Helen became an American author, political activist, and lecturer. She was the first deafblind person to earn a bachelor of arts degree. The story of how Keller's teacher, Anne Sullivan, broke through the isolation imposed by a near complete lack of language, allowing the girl to blossom as she learned to communicate, has become widely known through the dramatic depictions of the play and film The Miracle Worker. Her birthplace in West Tuscumbia, Alabama, is now a museum and sponsors an annual "Helen Keller Day". Her birthday on June 27 is commemorated as Helen Keller Day in the U.S. state of Pennsylvania and was authorized at the federal level by presidential proclamation by President Jimmy Carter in 1980, the 100th anniversary of her birth.

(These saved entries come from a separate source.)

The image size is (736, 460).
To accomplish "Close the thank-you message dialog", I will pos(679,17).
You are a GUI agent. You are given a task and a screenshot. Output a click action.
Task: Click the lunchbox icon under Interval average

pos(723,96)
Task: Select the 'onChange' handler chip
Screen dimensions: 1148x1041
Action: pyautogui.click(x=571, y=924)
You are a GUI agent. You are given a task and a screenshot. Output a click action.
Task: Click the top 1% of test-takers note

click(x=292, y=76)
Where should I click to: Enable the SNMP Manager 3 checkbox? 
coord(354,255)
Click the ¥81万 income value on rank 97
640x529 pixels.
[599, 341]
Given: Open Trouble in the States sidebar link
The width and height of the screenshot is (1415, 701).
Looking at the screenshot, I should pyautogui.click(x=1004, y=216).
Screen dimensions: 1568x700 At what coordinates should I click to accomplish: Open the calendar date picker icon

A prolific author, Keller was well-traveled and outspoken in her convictions. A member of the Socialist Party of America and the Industrial Workers of the World, she campaigned for women's suffrage, labor rights, socialism, and other similar causes. She was inducted into the Alabama Women's Hall of Fame in 1971 and was one of twelve inaugural inductees to the Alabama Writers Hall of Fame on June 8, 2015.